Geopolitical rivalry colors the picture. Parallel surveys published in Global Policy journal in 2025 compared views in China and the U.S. Chinese participants expressed higher overall trust in various stakeholders, though both groups favored their own country. U.S. respondents proved more skeptical across the board.
Recent coverage reinforces the pattern. A KPMG study from May 2025 found Chinese respondents far more open to AI than the global average. Optimism reached 91 percent against worries at 44 percent. Emerging economies generally showed higher acceptance.
China Media Group released its own massive survey in June 2026 based on 100,000 responses. It pointed to widespread usage and confidence among the Chinese public on AI’s effects on work, education and skills. The domestic embrace stands in sharp contrast to international hesitation.
So what explains the trust deficit? History plays a role. Concerns over data practices, government oversight and potential misuse linger in many minds. Models developed in China split opinion precisely because capability does not erase those worries. Japan benefits from a cleaner image on technology and privacy. The U.S. retains an edge from established brands and alliances even as its lead narrows.
Yet adoption continues. Pragmatism wins in daily life. Workers, students and businesses integrate whatever delivers results. Governments, however, face pressure to act. Calls for data localization, domestic model development and stricter oversight gain traction.
The Public First poll arrives at a pivotal moment. Technical parity between the U.S. and China seems within reach. Public belief that China has already surged ahead could influence investment decisions, talent flows and policy debates. Trust, or its absence, may determine who captures the economic gains.
Analysts warn against overreading any single survey. Perceptions shift with news cycles, breakthroughs and scandals. Still, the consistency across recent polls demands attention. From Edelman to Pew to Stanford, the message repeats. Capability earns respect. Trust must be earned separately.
Policy makers in Washington and Brussels watch closely. Export restrictions, investment screening and promotion of homegrown alternatives form part of the response. Beijing highlights its progress and openness to global cooperation on standards. The gap between admiration for Chinese innovation and reluctance to rely on it persists.

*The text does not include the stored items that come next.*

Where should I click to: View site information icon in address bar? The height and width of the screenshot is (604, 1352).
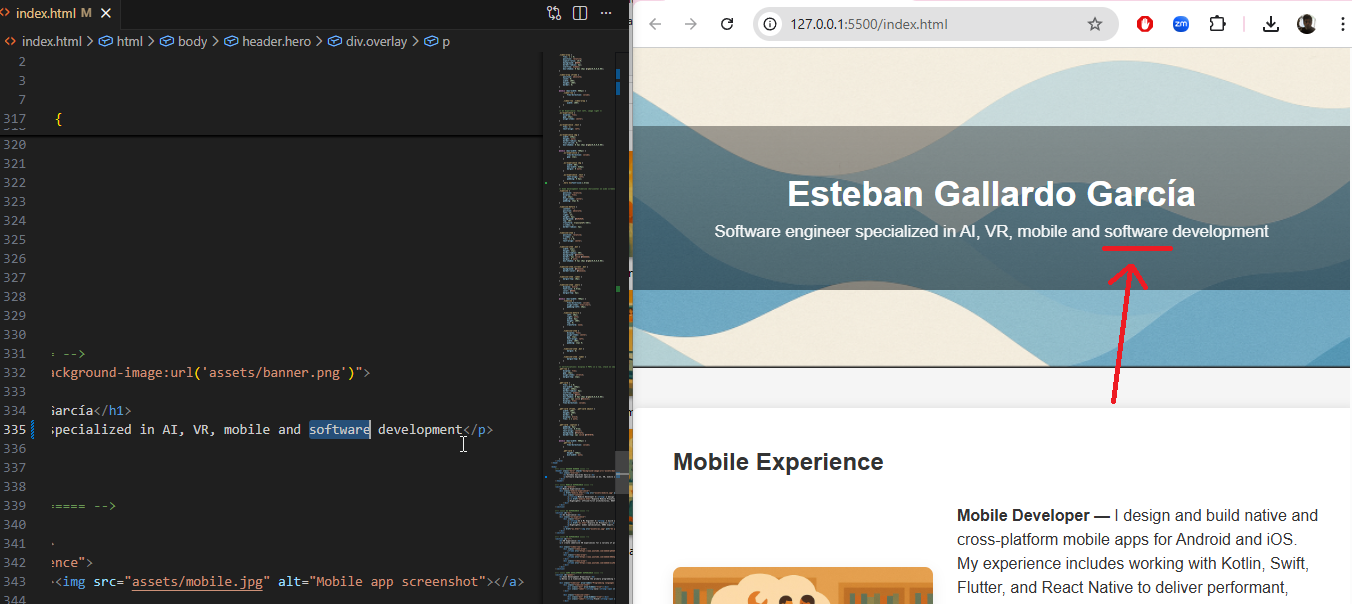[770, 24]
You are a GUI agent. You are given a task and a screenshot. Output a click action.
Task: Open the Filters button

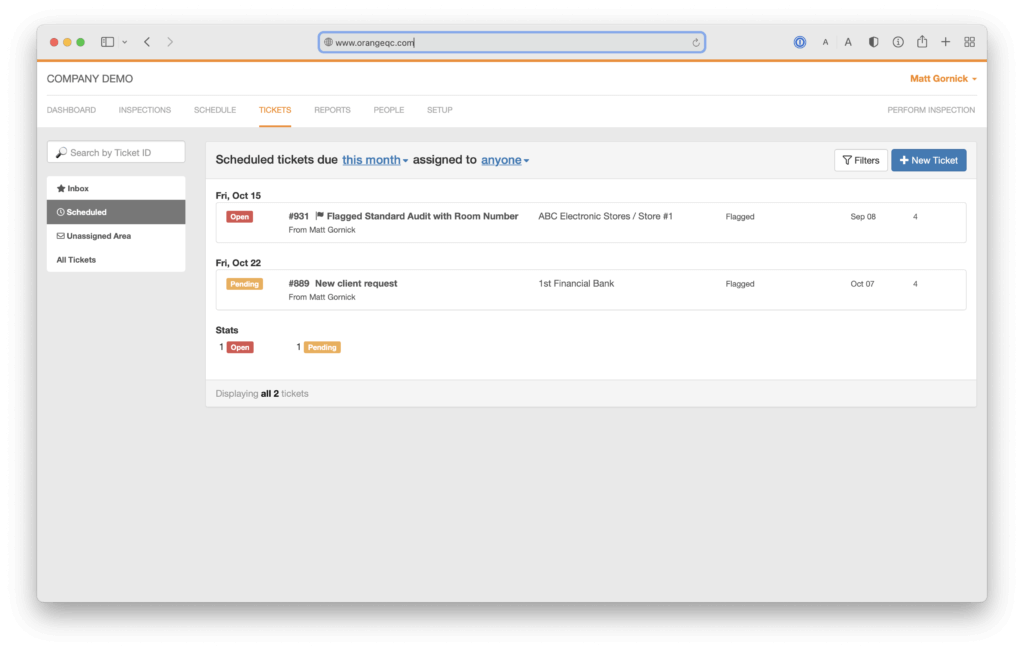(x=860, y=160)
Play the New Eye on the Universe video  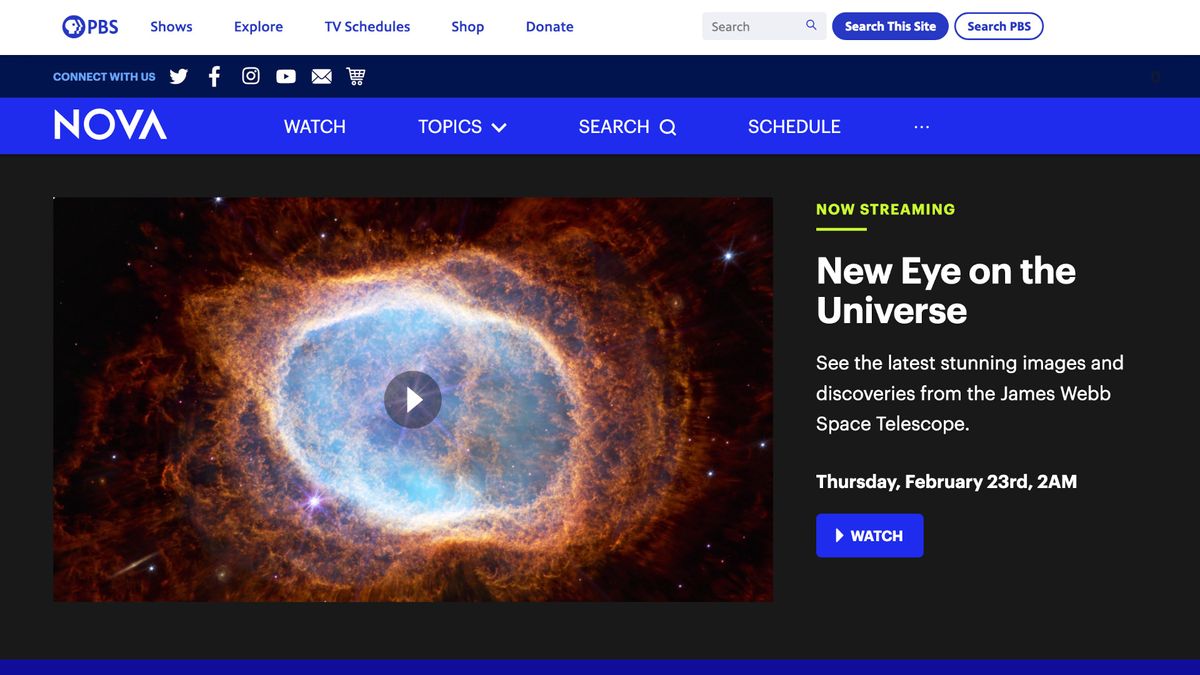413,399
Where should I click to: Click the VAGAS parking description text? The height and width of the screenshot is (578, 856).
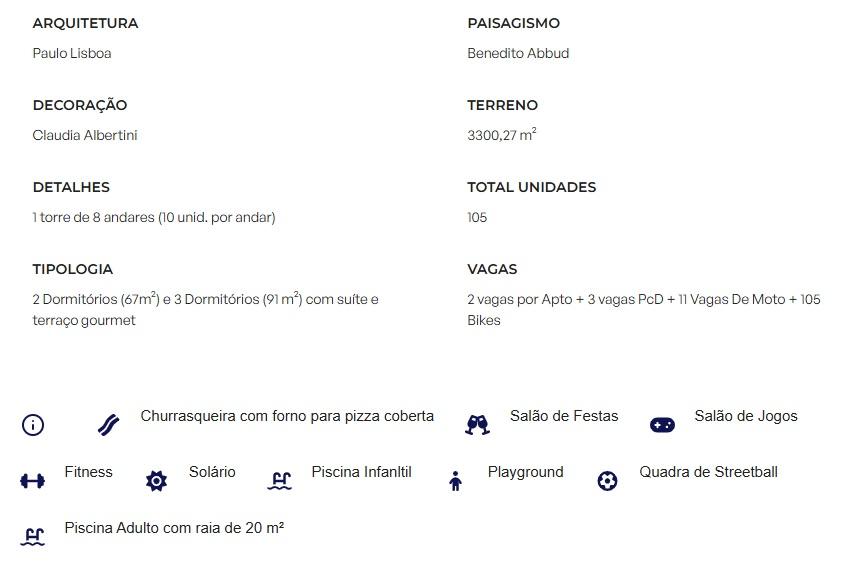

In the end, users vote with their keyboards. They test models, compare outputs and choose what performs. Many will keep one foot in multiple camps. They praise the leader on benchmarks. They reserve final confidence for options that feel safer. That tension defines the current state of global AI opinion.
New data from today’s Stanford AI Index update and fresh commentary on X suggest the conversation has only intensified. The race tightens. The trust question remains wide open.